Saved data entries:
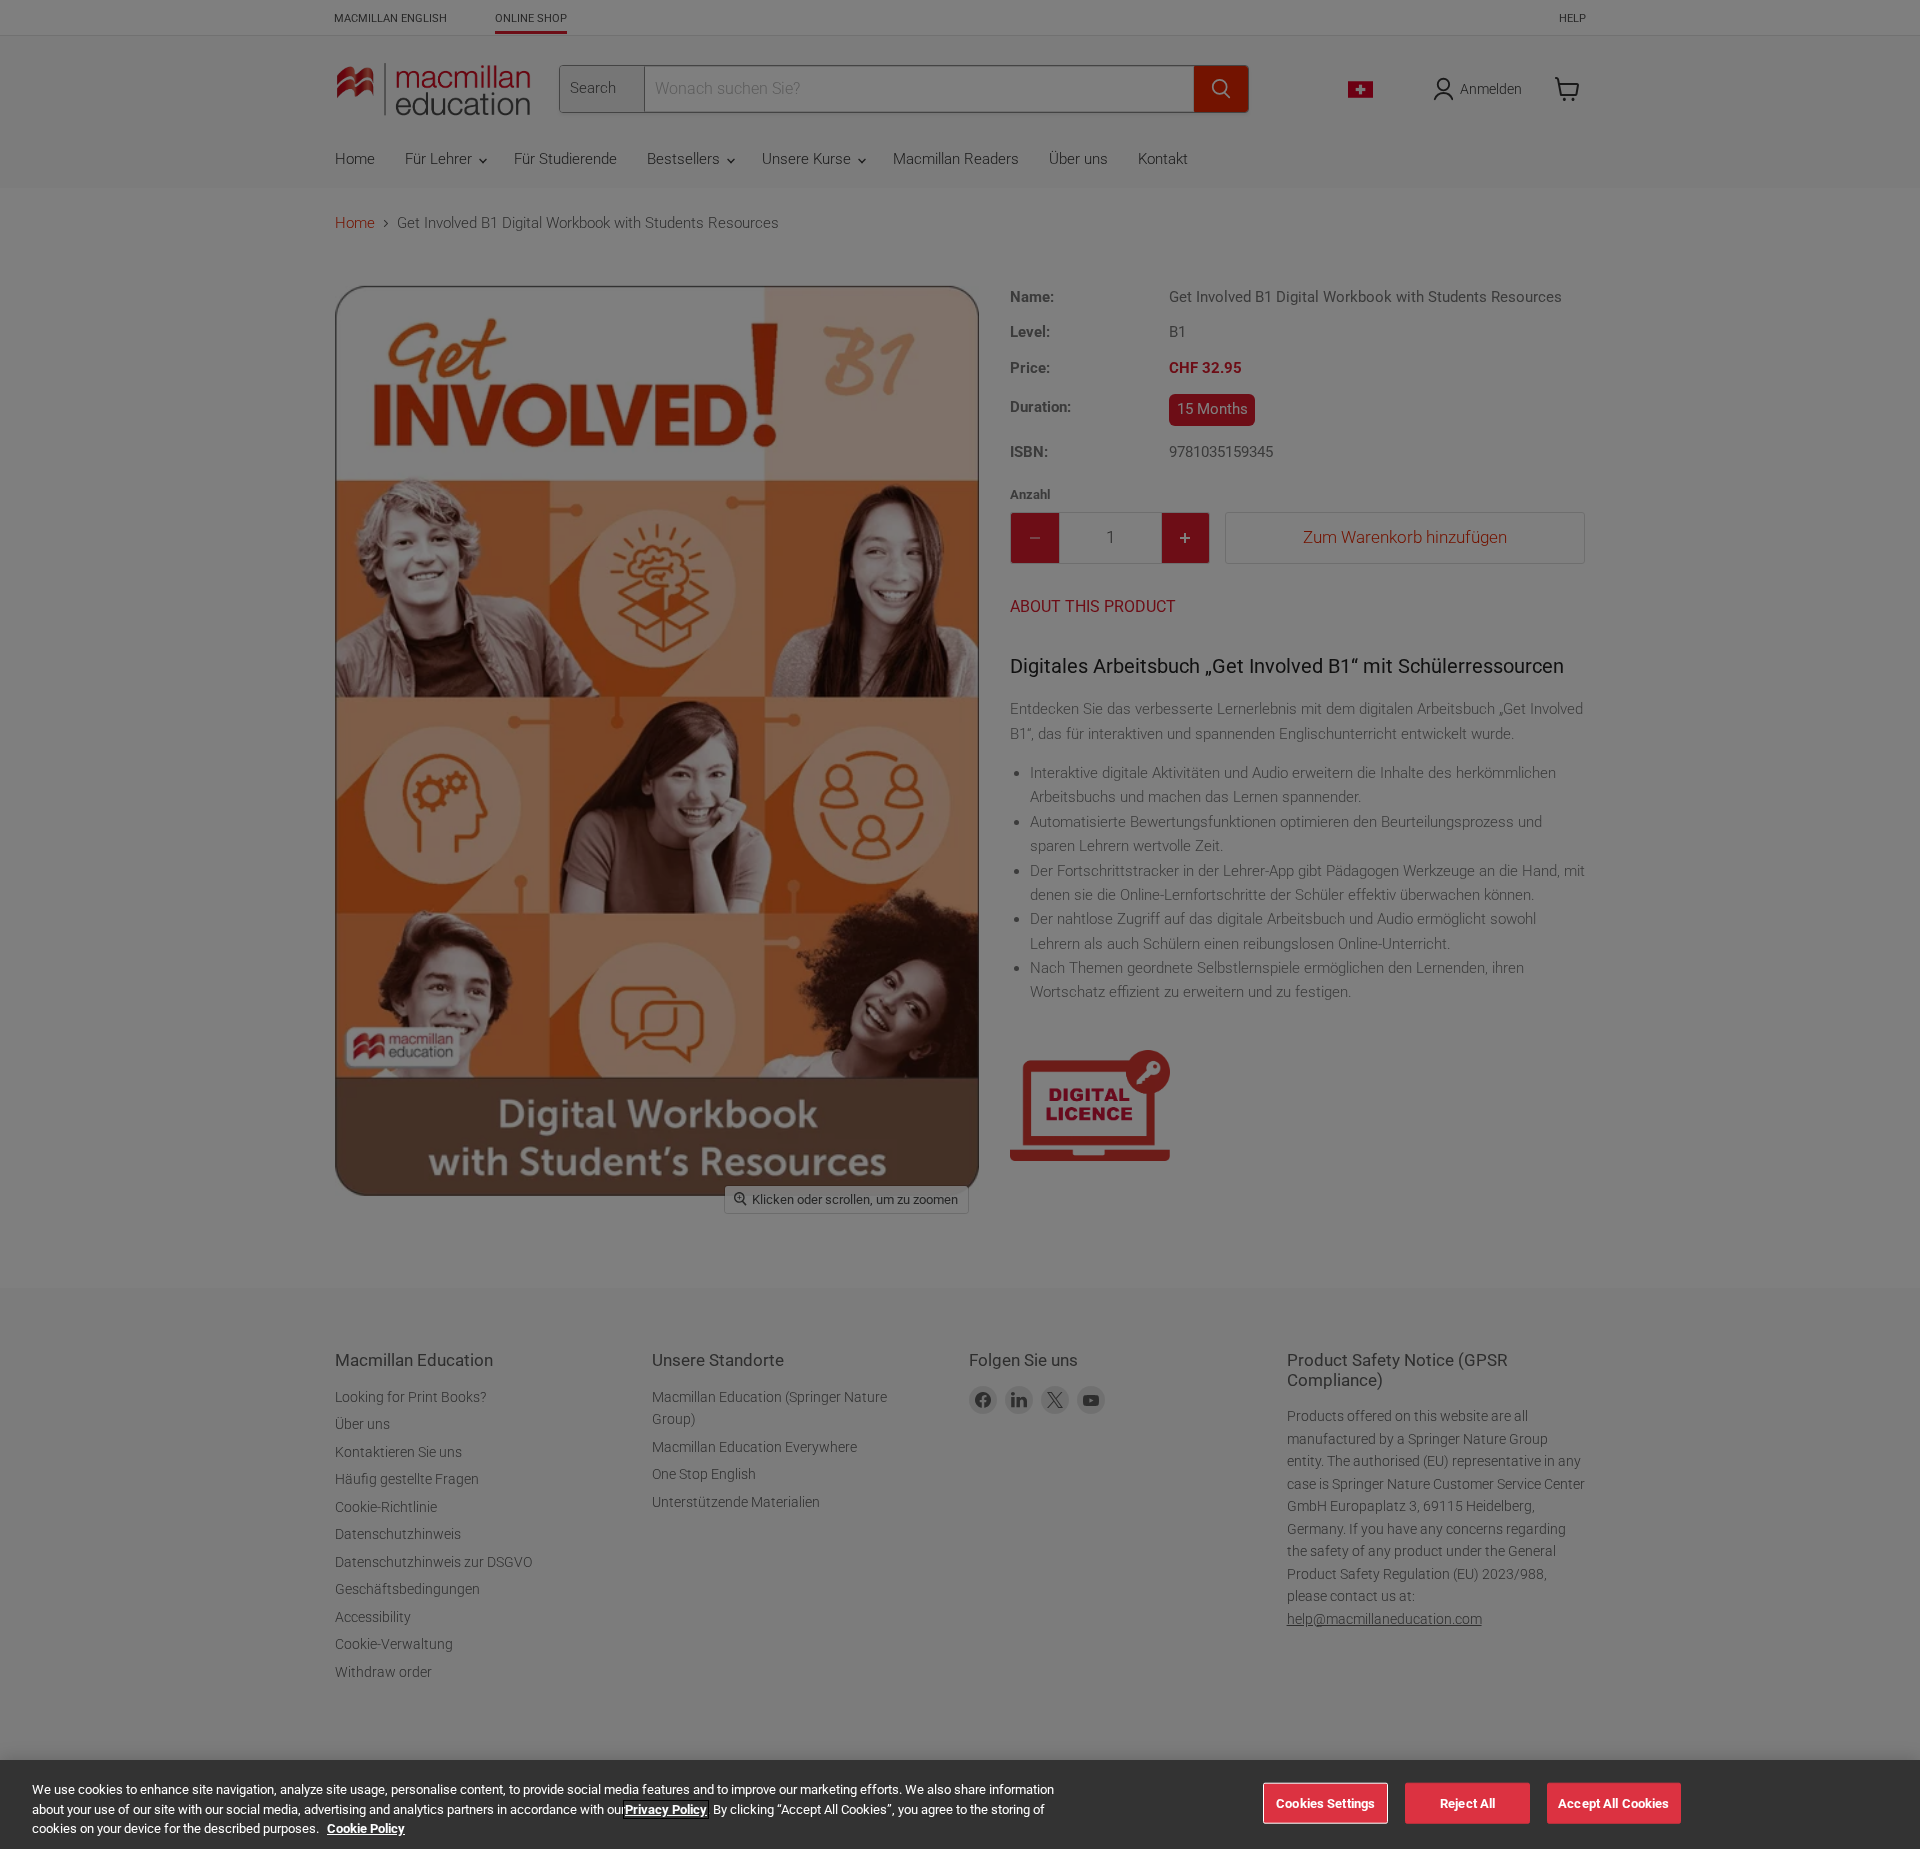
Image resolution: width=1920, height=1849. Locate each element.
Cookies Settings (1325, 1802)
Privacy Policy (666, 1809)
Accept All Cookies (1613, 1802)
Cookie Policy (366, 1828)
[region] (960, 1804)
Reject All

▸ **Prompt**:
For each record, return its text exactly and leave any picture out.

▸ **Exercise result**:
Image resolution: width=1920, height=1849. Locate each element.
Cookies Settings (1325, 1802)
Privacy Policy (666, 1809)
Accept All Cookies (1613, 1802)
Cookie Policy (366, 1828)
[region] (960, 1804)
Reject All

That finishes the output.